Los Angeles Mayor Eric Garcetti had a grim warning about the coronavirus pandemic for cities in California and across the country.
“No matter where you are, this is coming to you,” Garcetti said in an online address Thursday. “Everybody is the new ‘whatever the worst city is’ right now. Take all the measures you can now to make sure people are home.”
California has reported 3,006 cases, the highest number behind the country’s hardest hit states — New York, New Jersey and Washington. At least 65 Californians have died.
“These are not numbers. These are neighbors. These are not statistics,” Garcetti said. “These are the loved ones that are in our families and our communities and our workplaces.”
At least 21 of the state’s deaths are from Los Angeles County, which has reported more than 1,200 cases. The county saw a huge jump in cases almost overnight — an increase of more than 50% in a day, according to the mayor.
If that rate of cases continues, in six days they will have the same number of cases as New York City, the mayor said.
“I was asked by a reporter today is Los Angeles the next New York,” Garcetti said. “And I said sure in the same way that New York is now the next Italy, and Italy was the next Iran and Iran was the next China, and no matter where you live, you are the next next.”
A similar warning in San Francisco
In Northern California, San Francisco Mayor London Breed had similar words for residents.
She warned that if people didn’t heed orders to stay home, the city could see a surge in coronavirus cases, similar to that of New York City.
“If people who are out on the streets continue to congregate with one another, continue to interact with one another which increases the spread of this virus, we will not have enough beds, enough ICU units, enough ventilators to support the people that we know are going to need them,” Breed said in a news conference earlier this week.
New York City Mayor Bill de Blasio has repeatedly said lives in his own city may be lost due to the lack of medical supplies such as ventilators.
Breed estimated San Francisco would need at least 1,500 more ventilators and 5,000 more hospital beds to keep up with a rise in patient numbers.

Dataset entries:
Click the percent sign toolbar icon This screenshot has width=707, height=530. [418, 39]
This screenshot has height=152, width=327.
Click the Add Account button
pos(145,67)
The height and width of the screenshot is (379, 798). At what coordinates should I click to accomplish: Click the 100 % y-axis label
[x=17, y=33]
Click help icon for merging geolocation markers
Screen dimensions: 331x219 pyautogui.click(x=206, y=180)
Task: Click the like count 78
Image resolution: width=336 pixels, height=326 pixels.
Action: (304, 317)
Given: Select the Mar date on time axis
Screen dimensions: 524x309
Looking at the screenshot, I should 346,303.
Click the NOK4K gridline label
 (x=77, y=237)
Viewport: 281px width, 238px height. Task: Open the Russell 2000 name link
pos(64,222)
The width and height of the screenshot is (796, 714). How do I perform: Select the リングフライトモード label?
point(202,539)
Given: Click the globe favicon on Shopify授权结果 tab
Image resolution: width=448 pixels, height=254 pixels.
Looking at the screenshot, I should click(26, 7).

* * *

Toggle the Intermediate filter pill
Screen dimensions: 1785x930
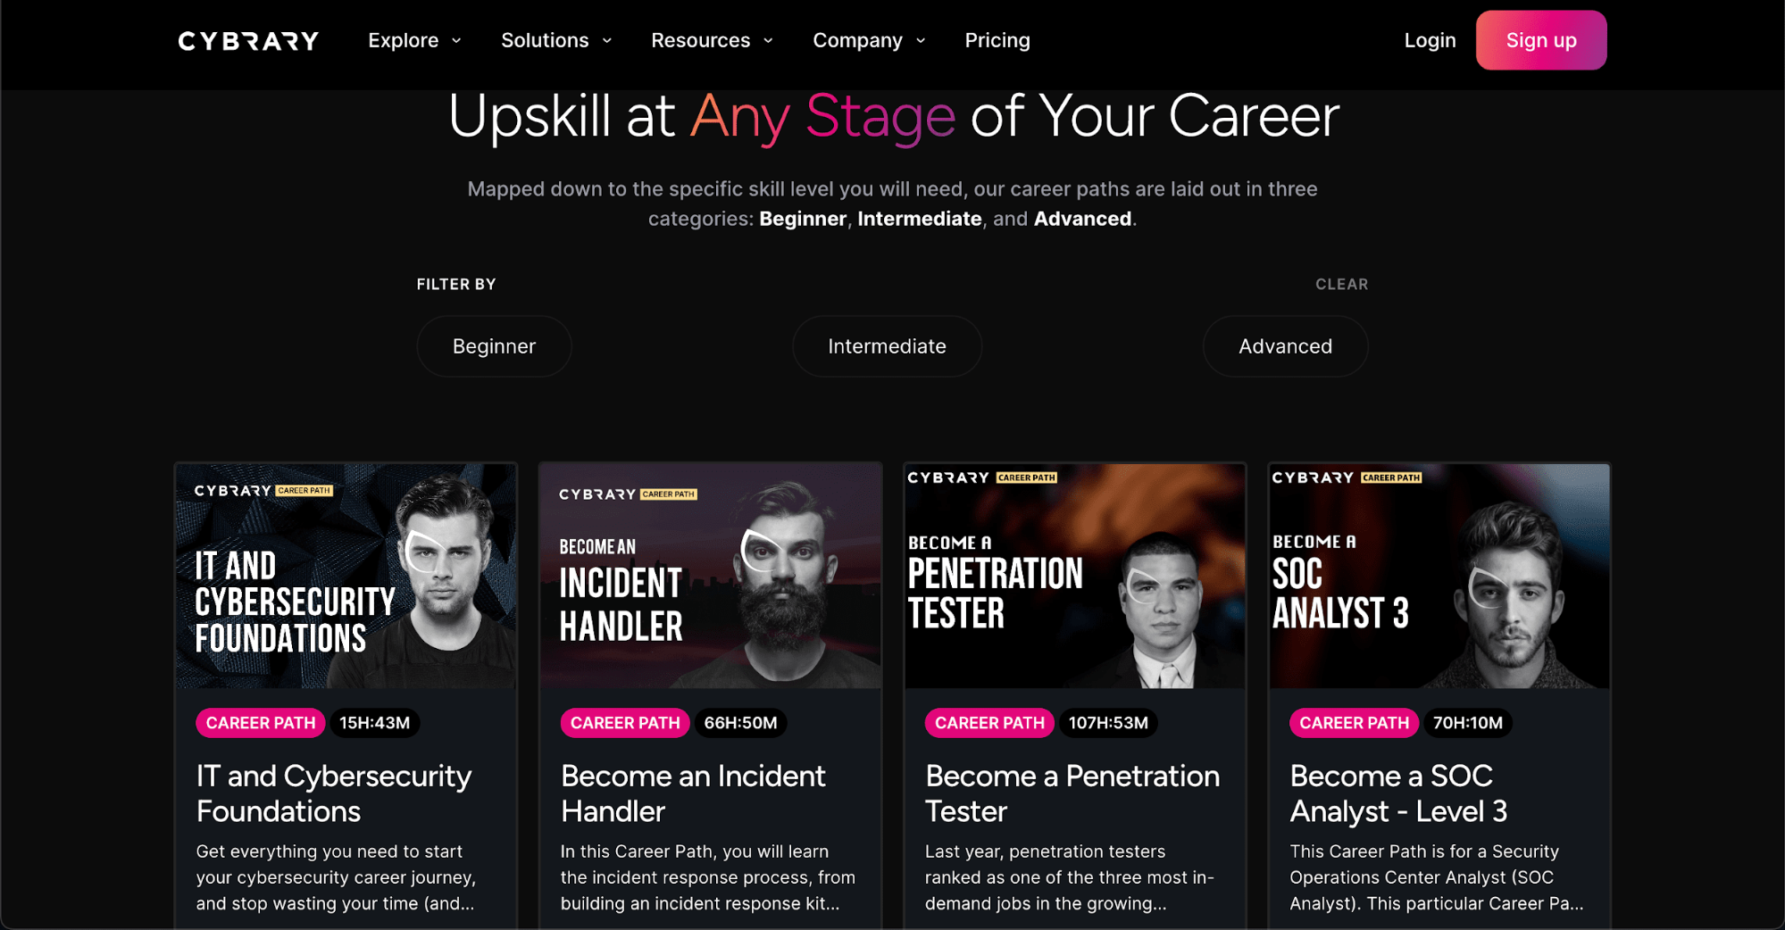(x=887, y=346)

Explore the material:
[1] From the article on mayors' coronavirus warnings, output the passage from "California has reported" up to and including "the mayor said.", word for word.
[2] In the article on mayors' coronavirus warnings, rewrite the paragraph that begins "At least 21 of the state's deaths" as a shorter version that keeps its main facts.

List of solutions:
[1]
California has reported 3,006 cases, the highest number behind the country’s hardest hit states — New York, New Jersey and Washington. At least 65 Californians have died.
“These are not numbers. These are neighbors. These are not statistics,” Garcetti said. “These are the loved ones that are in our families and our communities and our workplaces.”
At least 21 of the state’s deaths are from Los Angeles County, which has reported more than 1,200 cases. The county saw a huge jump in cases almost overnight — an increase of more than 50% in a day, according to the mayor.
If that rate of cases continues, in six days they will have the same number of cases as New York City, the mayor said.

[2] Los Angeles County has at least 21 of California's deaths and more than 1,200 cases. According to the mayor, its cases rose by more than 50% in a single day.